Purpose – The purpose of paper is to shine light on the under‐theorised relationship between old age and victmisation. In classical criminological studies, the relationship between “age”, victimisation and crime has been dominated by analysis of younger people's experiences. This paper aims to address this knowledge deficit by exploring older people's experiences by linking it to the social construction of vulnerability. Design/methodology/approach – The paper explores both historical and contemporary narratives relating to the diverse experiences of older people as victims in the UK. In particular, from 1945 to the present, statistical context and theoretical advancement illuminates that older people as a social group have a deep “fear of crime” to their relative victimisation. Findings – A careful survey of the criminological literature highlights a paucity of research relating to older people's views and experiences of crime and victimisation. The conceptual issue of vulnerability in different contexts is important in understanding ageing and victimisation in UK. The paper's findings illustrate that their experiences have remained marginalised in the debates around social policy, and how the criminal justice system responds to these changes remains yet to be seen. Research limitations/implications – Any research attempt at theorising “age” should take into consideration not just younger people, but also the diverse experiences of older people. Policy makers may care to ponder that benchmarks be written that takes into full consideration of older people's experiences as vulnerability. Practical implications – For criminal justice scholars and practitioners, there is a need to listen to the narratives of older people that should help shape and frame debate about their lived experiences. There should be an examination of existing formal and informal practices regarding elders, as the first step in developing an explicit and integrated set of policies and programmes to address the special needs of this group. Originality/value – This is an original paper in highlighting how important old age is in construction of “victims” in modern society. By theorising age, victimisation and crime it is hoped to dispel and challenge some of the myths surrounding later life, crime and the older victim.

**GIVEN PROBLEM A**
In the records, add 29 to every number in the click coordinates and give the lines again, requests included, for the stretch from the line containing "Screen dimensions: 1284x431" through the end of the records. Leave the pictures out.
The text and the records have no connection to each other.

**TASK INPUT**

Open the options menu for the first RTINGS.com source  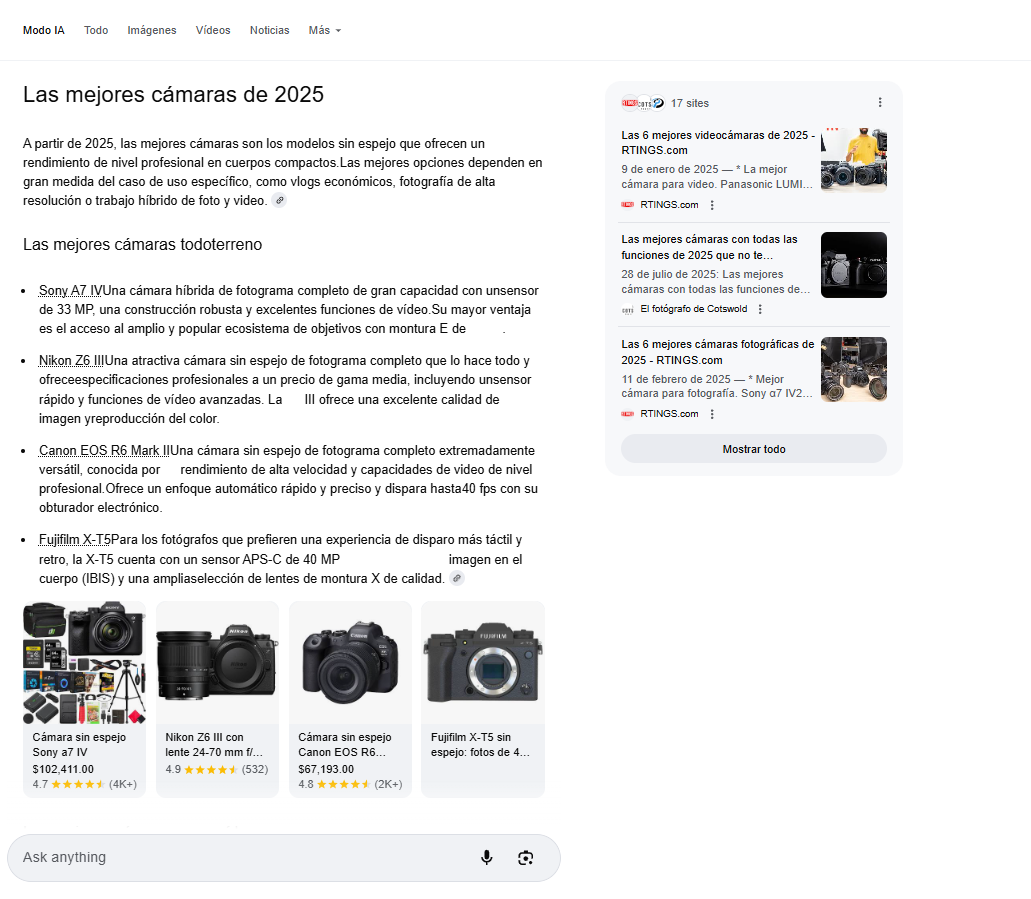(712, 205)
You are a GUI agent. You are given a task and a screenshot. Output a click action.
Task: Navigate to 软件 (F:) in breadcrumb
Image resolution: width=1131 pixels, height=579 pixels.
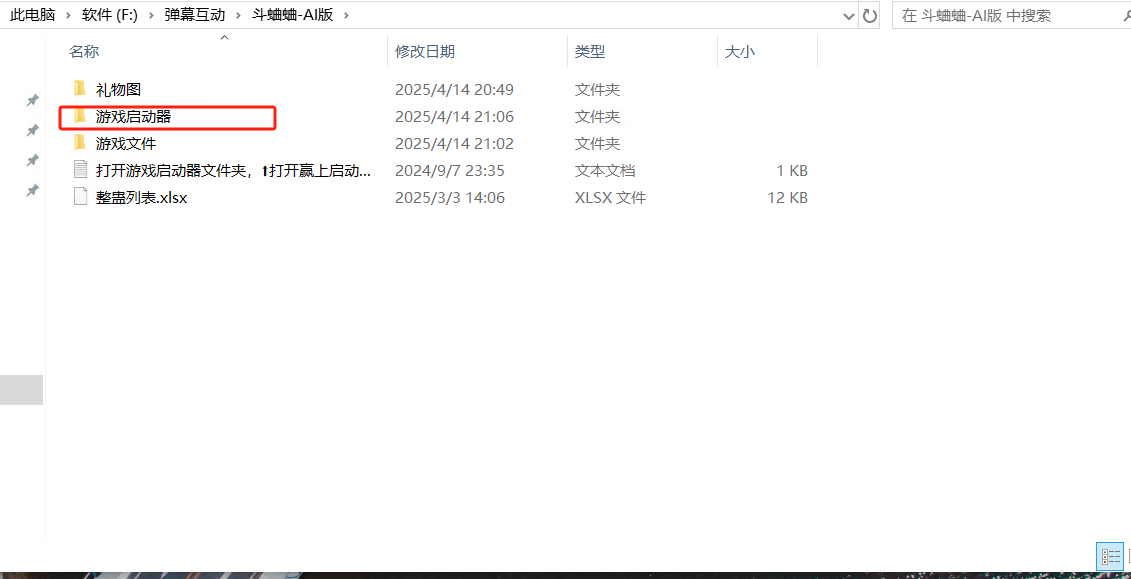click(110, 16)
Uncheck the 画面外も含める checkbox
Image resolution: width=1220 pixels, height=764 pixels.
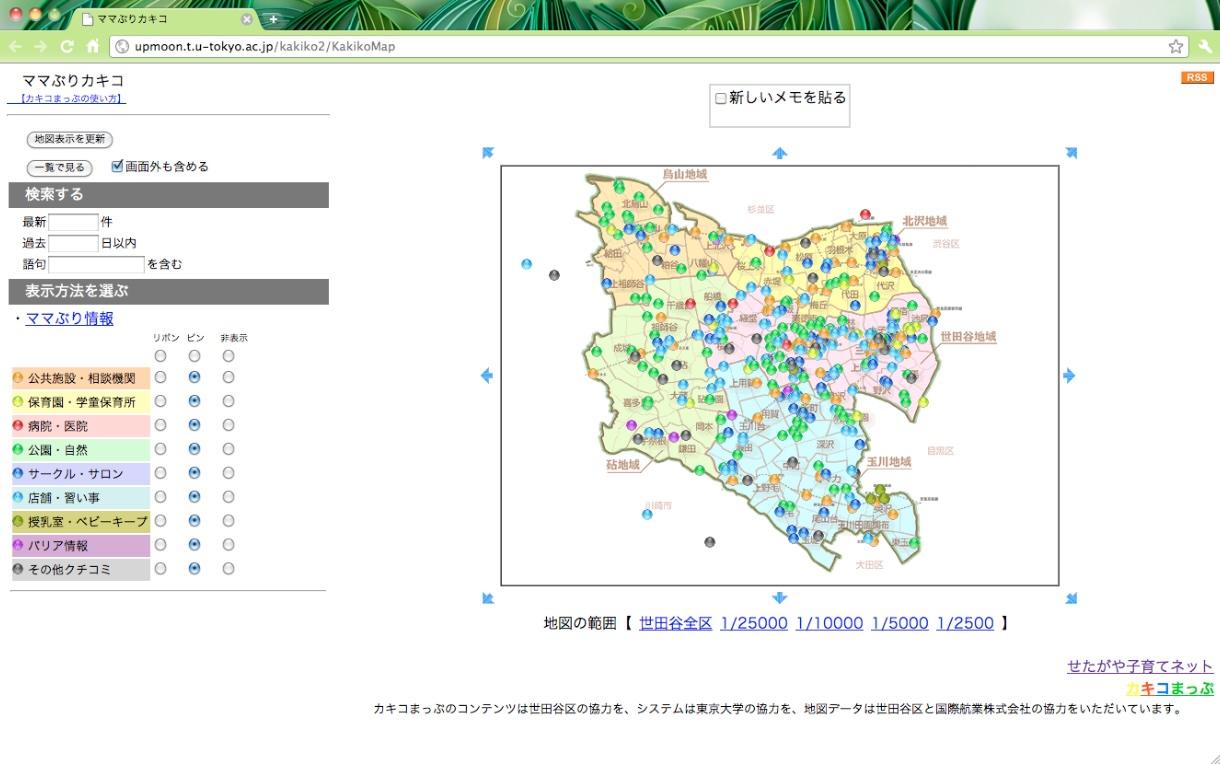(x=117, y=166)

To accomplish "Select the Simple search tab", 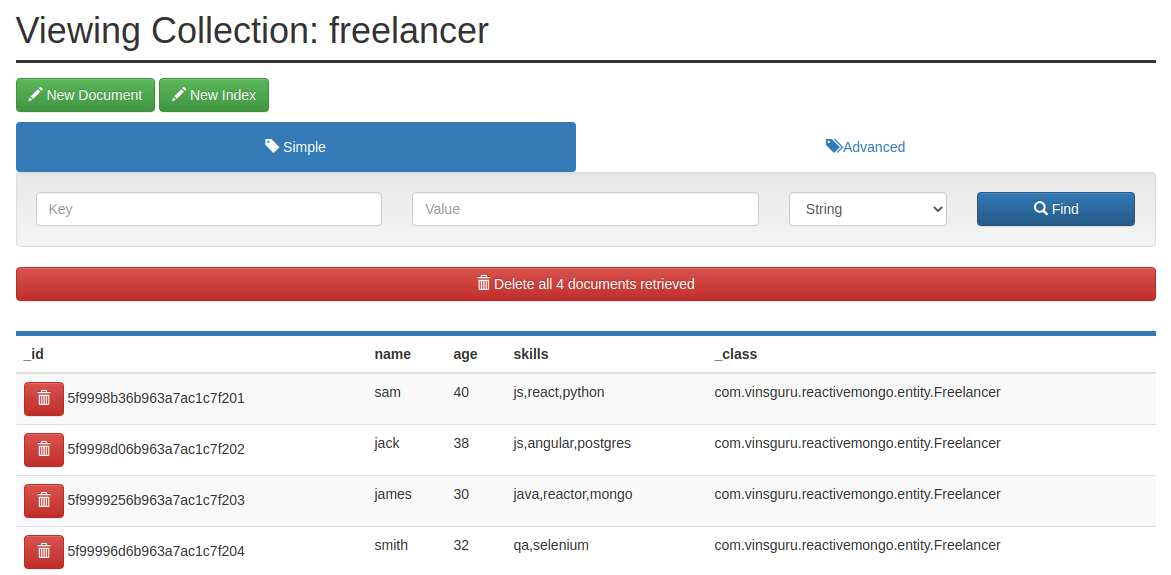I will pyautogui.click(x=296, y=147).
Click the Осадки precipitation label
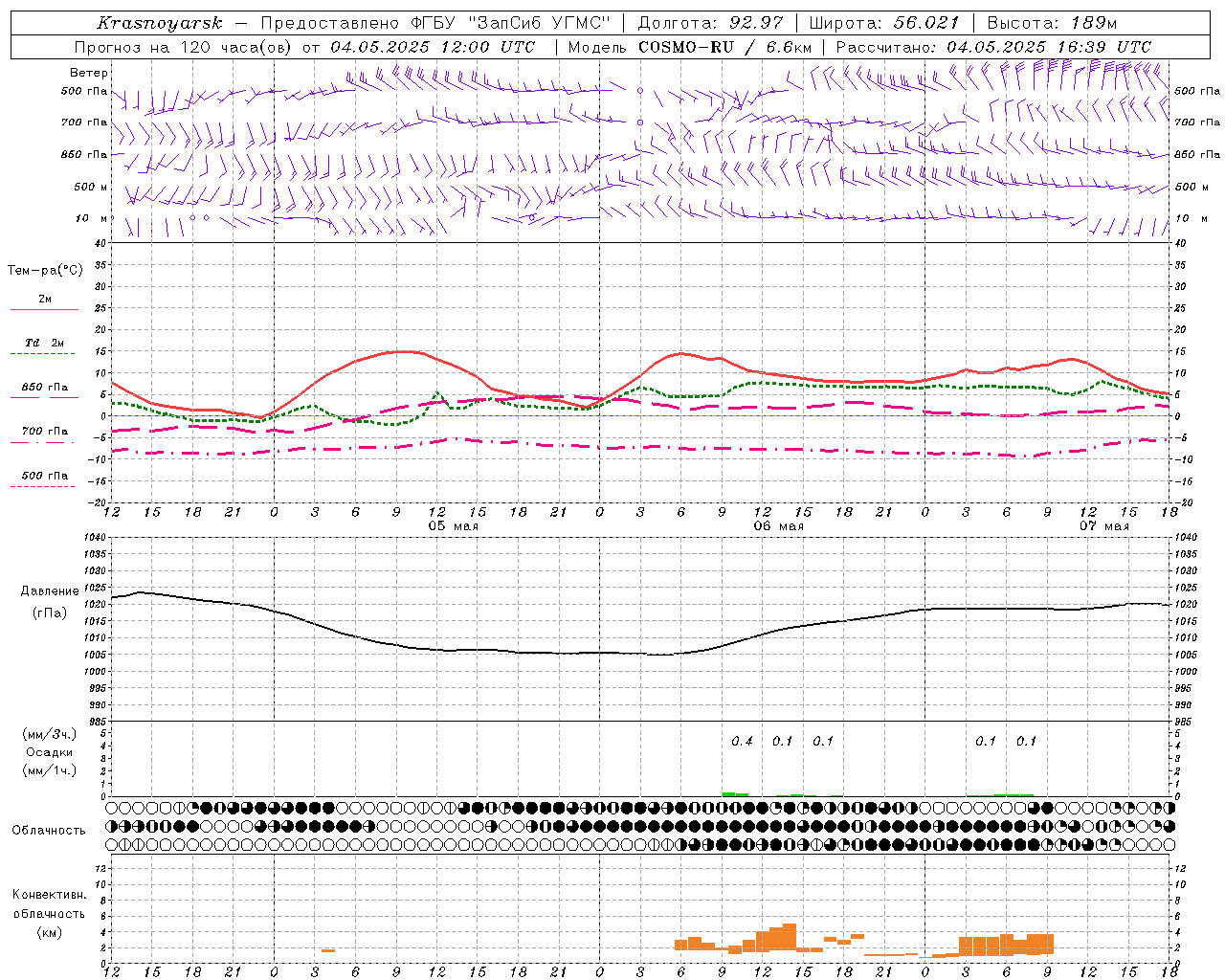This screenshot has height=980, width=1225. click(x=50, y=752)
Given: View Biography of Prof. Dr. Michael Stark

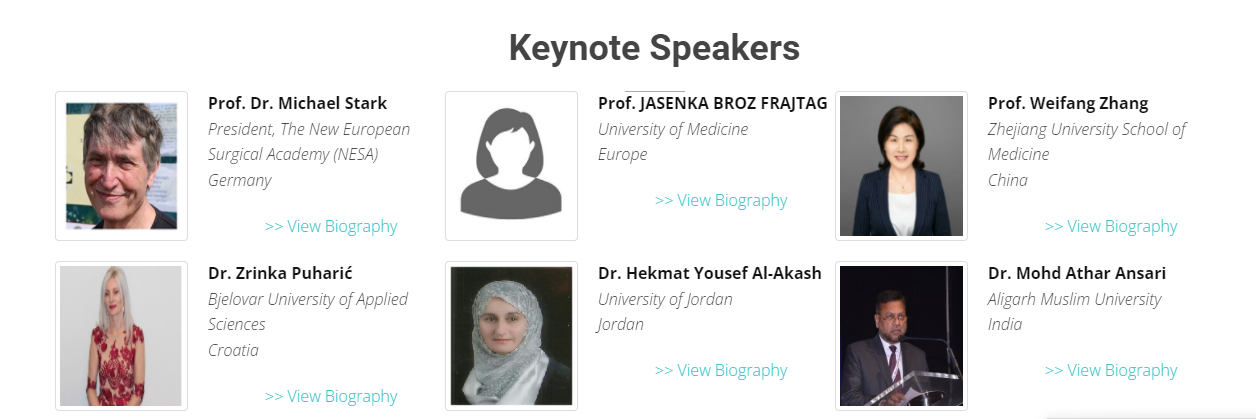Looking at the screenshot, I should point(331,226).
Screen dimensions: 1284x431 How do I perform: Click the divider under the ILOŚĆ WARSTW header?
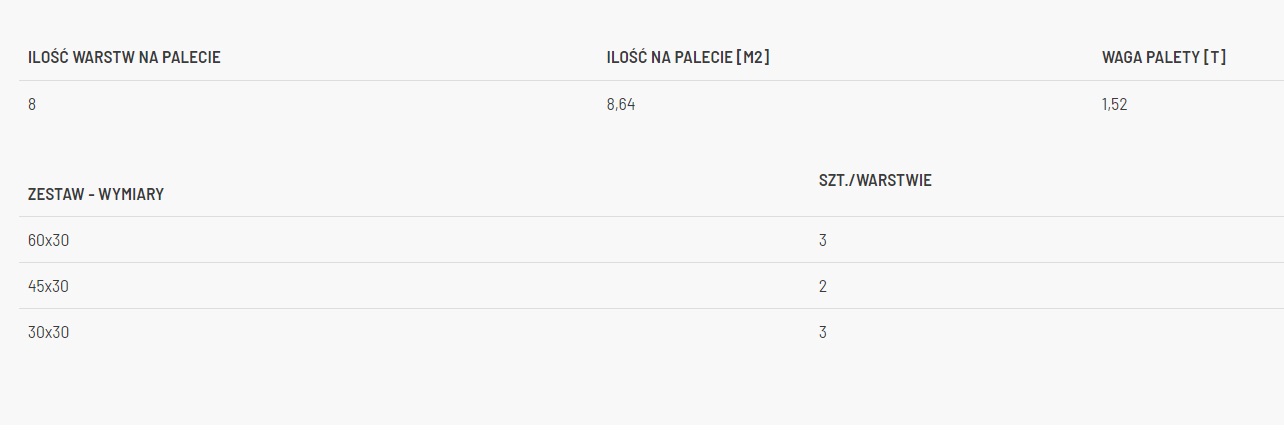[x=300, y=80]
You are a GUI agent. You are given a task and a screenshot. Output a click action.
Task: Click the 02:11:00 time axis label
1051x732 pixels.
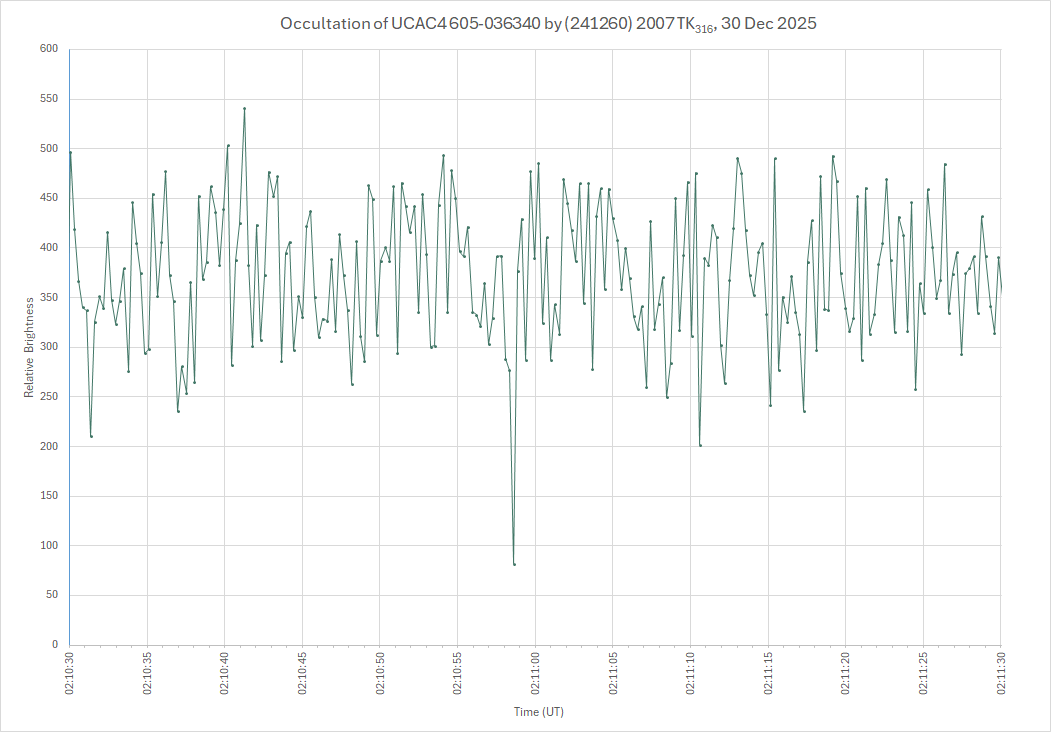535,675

**GIVEN PROBLEM B**
Rewrite the paragraph of the abstract on old age and victimization that begins "Purpose – The purpose of paper" as a shorter list that keeps its main facts.

**RIGHT ANSWER A**
Screen dimensions: 1284x431 How do I perform: Click the divider under the ILOŚĆ WARSTW header?
[x=329, y=109]
You are a GUI agent. You are given a task and a screenshot. Output a click action.
Task: Click the 02:11:00 time axis label
1051x732 pixels.
564,704

**RIGHT ANSWER B**
- **Purpose:** Addresses the under-theorized link between old age and victimization, since criminology has focused mainly on younger people, by tying older people's experiences to the social construction of vulnerability.
- **Approach:** Examines historical and contemporary narratives of older people as victims in the UK from 1945 to the present; statistics and theory show older people have a deep "fear of crime" relative to their actual victimization.
- **Findings:** Research on older people's views and experiences of crime is scarce; vulnerability in different contexts is key to understanding aging and victimization in the UK; their experiences remain marginalized in social policy debates, and the criminal justice system's response is still unclear.
- **Limitations/implications:** Theorizing "age" should include older people's diverse experiences, and policymakers should set benchmarks that fully account for their vulnerability.
- **Practical implications:** Scholars and practitioners should listen to older people's narratives and review existing formal and informal practices as a first step toward integrated policies and programs for this group's special needs.
- **Originality/value:** Shows the importance of old age in constructing "victims" today and seeks to challenge myths about later life, crime and the older victim.